-- Énoncé du problème 1 --
Recopiez les lignes des enregistrements en commençant par celle qui contient « Screen dimensions: 1316x910 » et en terminant par celle qui contient « Action: pyautogui.click(x=223, y=75) », sans rien omettre. Multipliez par 1,35 chaque coordonnée de clic, arrondissez à l'entier (les demis vers le haut) et laissez les images de côté, s'il vous plaît.

1. Hier, en discutant avec des étudiants d'un master qui vise à les aider à devenir de très bons ingénieurs, j'ai été étonné (euphémisme) de les entendre vouloir faire des thèses pour occuper ensuite des positions universitaires. Il y a là une contradiction que nous devons analyser.
2. Bien sûr, avec de petites promotions, les fluctuations statistiques peuvent être considérables, d'autant que l'on sait bien que, dans ces groupes très fermés sur eux-mêmes, il y a des possibilités d'influence du groupe par certains.
3. Puis, je discerne une sorte de paradoxe au fait d'exposer nos jeunes amis à de la très bonne science, en vue de faire la bonne technologie. Expliquons.
4. Oui, si l'on veut de l'innovation, il faut utiliser les résultats les plus récents et les plus puissants de la science.
5. Mais pour faire ce transfert, il faut évidemment connaître ces résultats.

-- Données fournies --
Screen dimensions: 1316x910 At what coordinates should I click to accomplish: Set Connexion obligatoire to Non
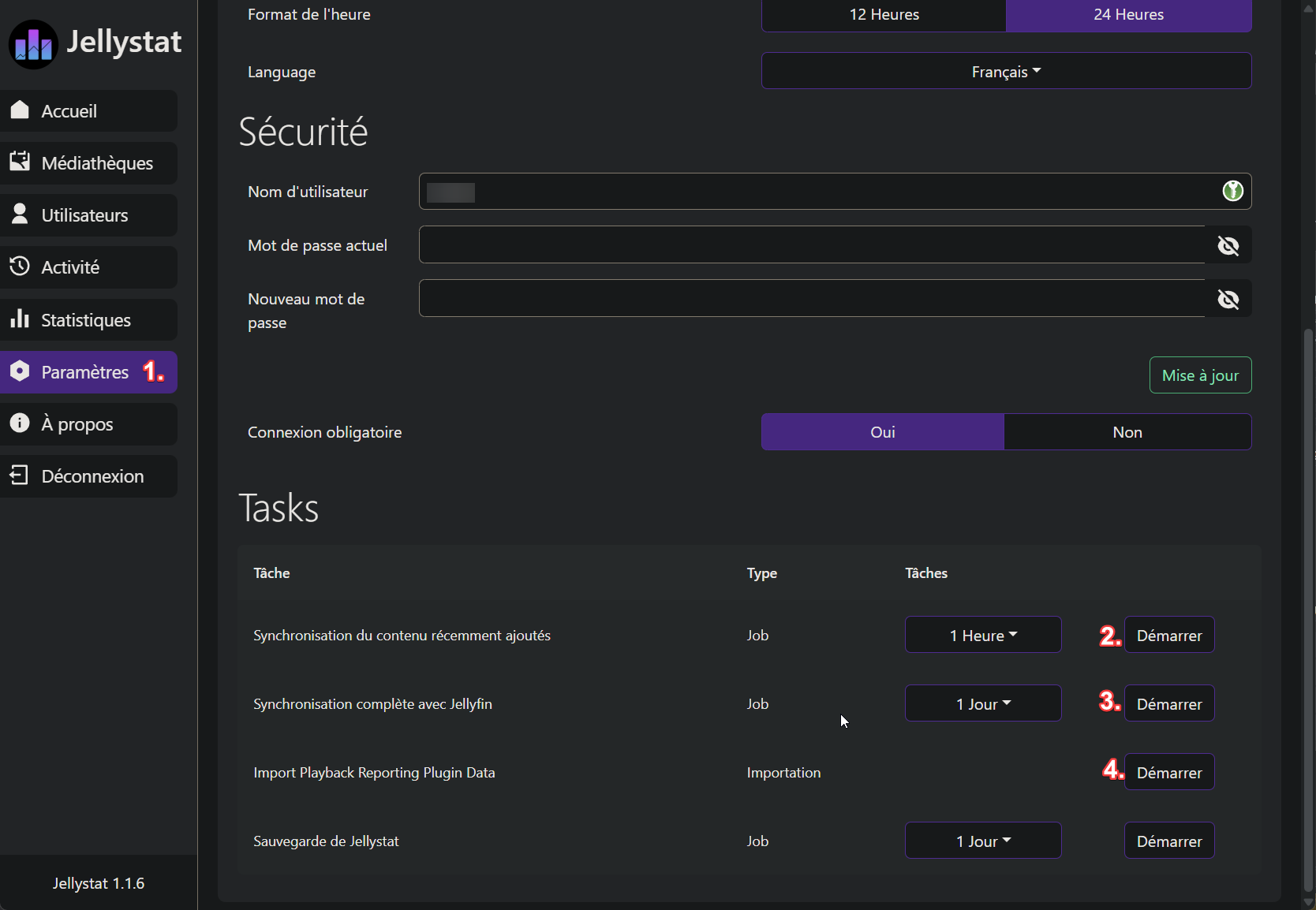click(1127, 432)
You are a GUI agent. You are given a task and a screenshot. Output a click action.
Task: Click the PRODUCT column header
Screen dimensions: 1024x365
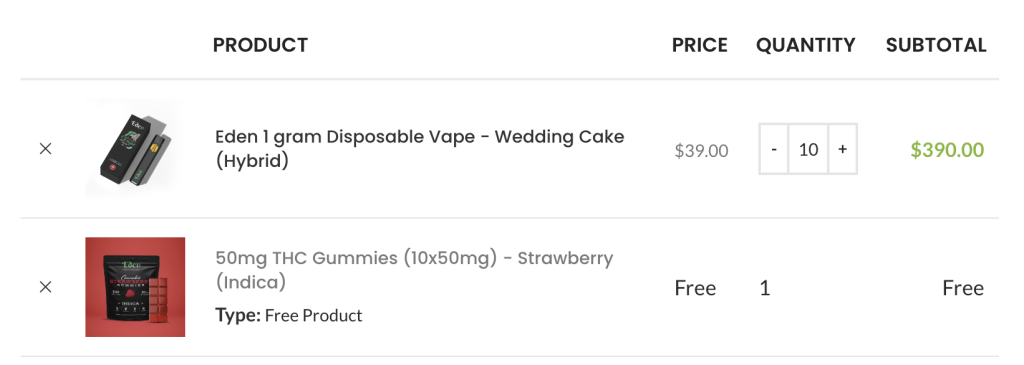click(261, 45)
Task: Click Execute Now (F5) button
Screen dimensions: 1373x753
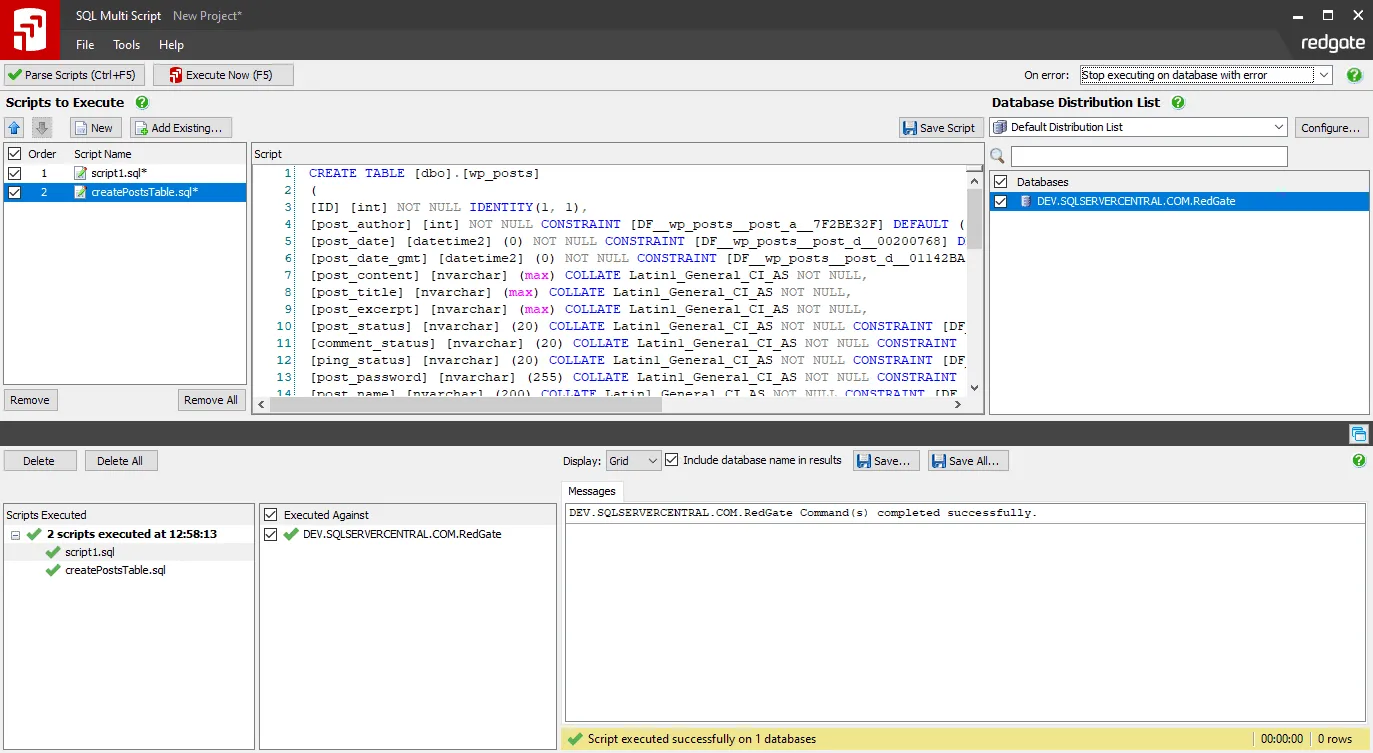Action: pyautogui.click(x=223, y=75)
* * *
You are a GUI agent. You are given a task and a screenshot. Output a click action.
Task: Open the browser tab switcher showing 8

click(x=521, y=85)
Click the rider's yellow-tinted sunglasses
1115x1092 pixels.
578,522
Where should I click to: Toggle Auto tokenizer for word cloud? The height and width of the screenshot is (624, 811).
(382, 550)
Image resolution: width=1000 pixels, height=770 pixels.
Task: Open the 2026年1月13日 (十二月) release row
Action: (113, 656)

-- Énoncé du problème 2 --
Relevez, dans le passage cité, le mot ou l'expression qui ouvre chacun des paragraphes numérotés.

-- Réponse 1 --
Screen dimensions: 1316x910 At what coordinates should I click to accomplish: Set Connexion obligatoire to Non
click(1521, 583)
You are a GUI agent. You are given a task and a screenshot. Output a click action.
Task: Click the PRODUCT column header
Screen dimensions: 1024x365
click(352, 61)
Task: Click Execute Now (F5) button
Screen dimensions: 1373x753
Action: pyautogui.click(x=301, y=101)

-- Réponse 2 --
Hier ; Bien sûr ; Puis ; Oui ; Mais